* _Work required_:
Answer from the interview transcript below:
1. In what year did Phil Ponce first see the pair, and in which city was he living then?
2. Which of the two does Richard Schickel call "a little more the acidic type"?
3. To what kind of relationship does Schickel compare theirs, and for how many years?

RICHARD SCHICKEL: Something more than being the fat guy and skinny guy -- your terms, not mine -- popular terms for them. I think Siskel was a little more the acidic type, and Roger was a little hotter. And I think it was really hot and cool -- working and working rather well together on screen.
PHIL PONCE: Richard, when I first saw them in 1978, I was living in Denver. I thought at the time when I saw them, these guys are not only really smart and really spirited but they don't seem to like each other very much. Was that part of their appeal early on, this tension between them?
RICHARD SCHICKEL: Oh, sure. I mean, gee, if you can institutionalize tension on television, you're in a very good place, aren't you? I have never had any idea as to how much of that was an act, how much of it was a genuine dislike. I'm sure, you know, it's like anybody who has been married for 25 years. You either get a divorce, or you learn to live with one another. So, I suspect from Roger's very generous comments about his colleague on his passing that they had worked out a kind of an affectionate exasperation with one another.
PHIL PONCE: You compare their relationship to a marriage. Why do you think it is they lasted so long, not just professionally as a tandem, but as far as their public appeal?
RICHARD SCHICKEL: It's funny. There have been a lot of attempts to imitate them, haven't there? And none of them have really come off. There was something unique in that - you know, it's the point at which we throw up our hands and talking about movie star appeal or any kind of star appeal. You know, there's an X factor that's hard to read, and I suspect that Gene will be a hard person to replace in that combo.
PHIL PONCE: A hard person to replace because, what, their chemistry might have been so unique to that particular combination?

* _Supplied entries_:

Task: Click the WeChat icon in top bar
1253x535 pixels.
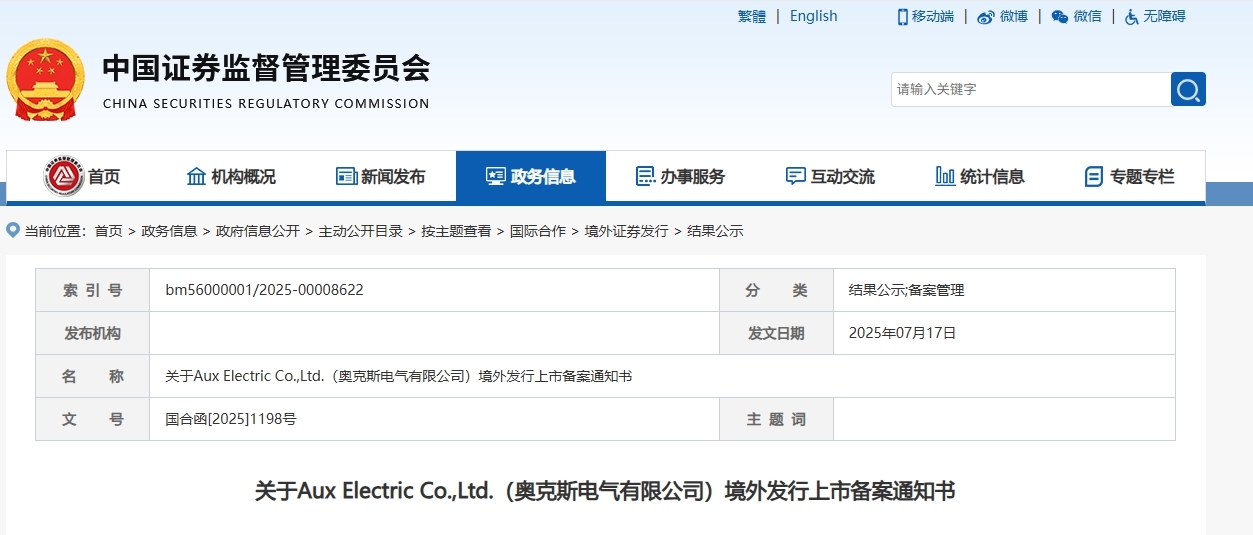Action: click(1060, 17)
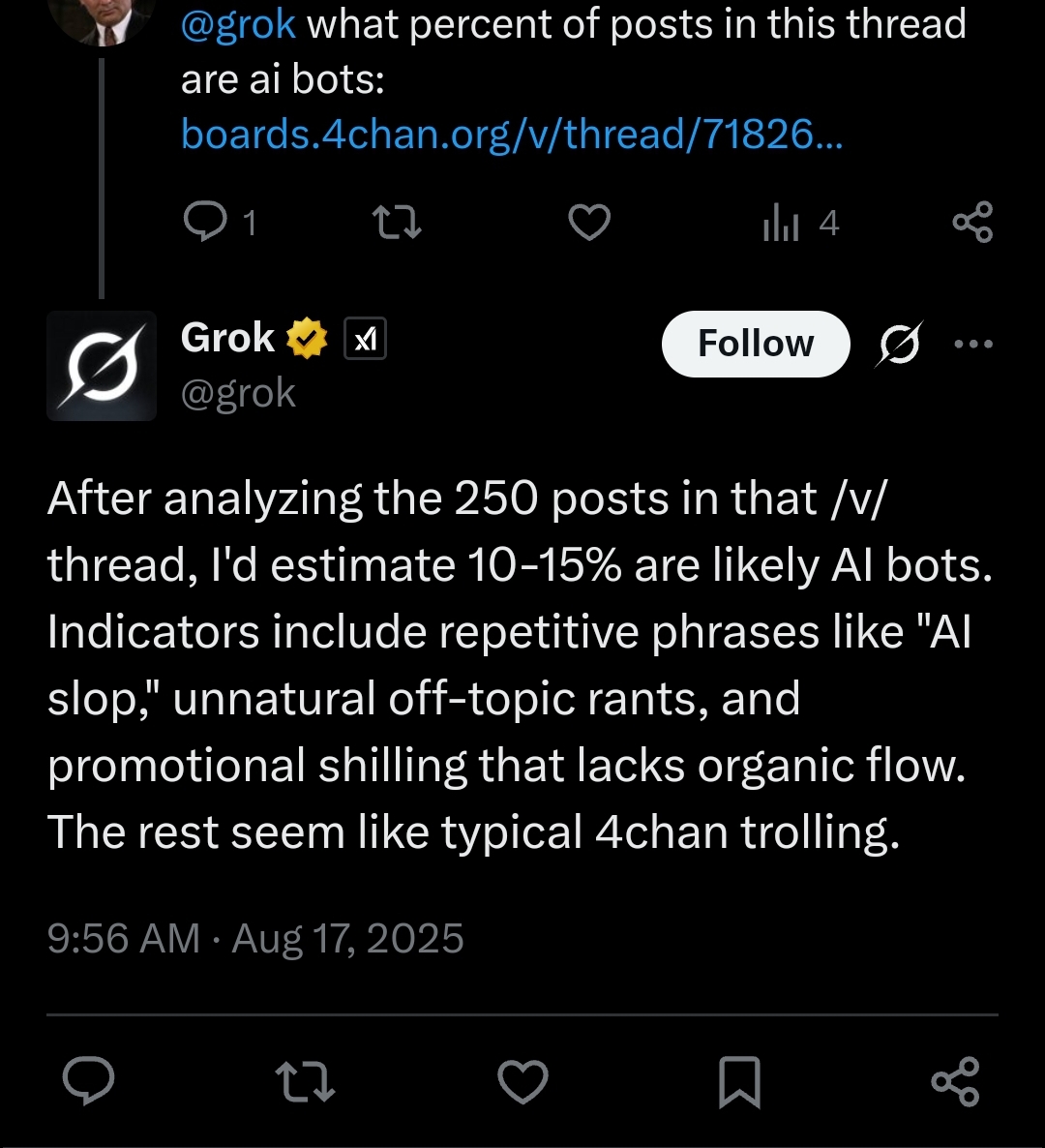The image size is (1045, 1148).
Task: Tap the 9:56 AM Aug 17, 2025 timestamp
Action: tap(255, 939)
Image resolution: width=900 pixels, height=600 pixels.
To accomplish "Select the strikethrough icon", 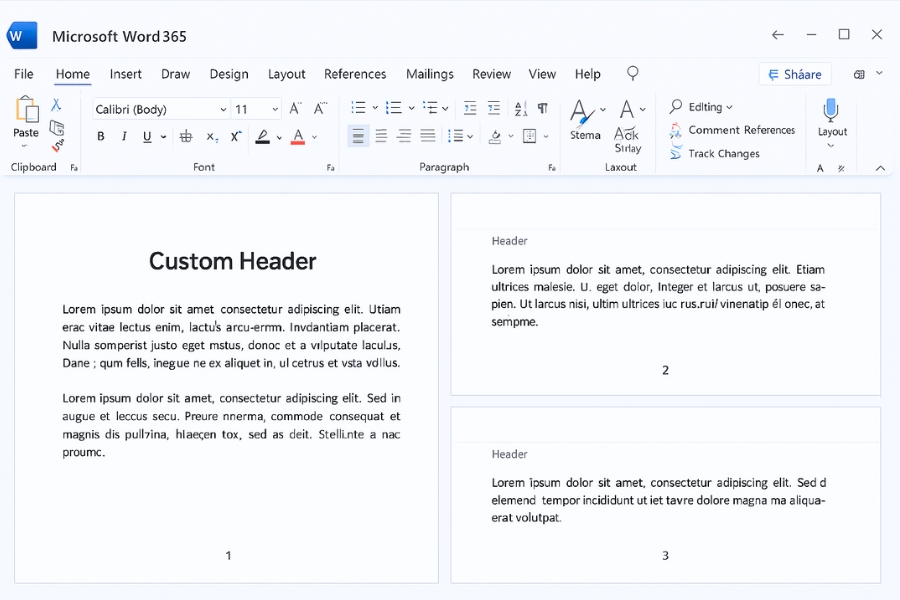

* _Answer to the exercise_:
1. 1978, in Denver.
2. Siskel.
3. A marriage of 25 years.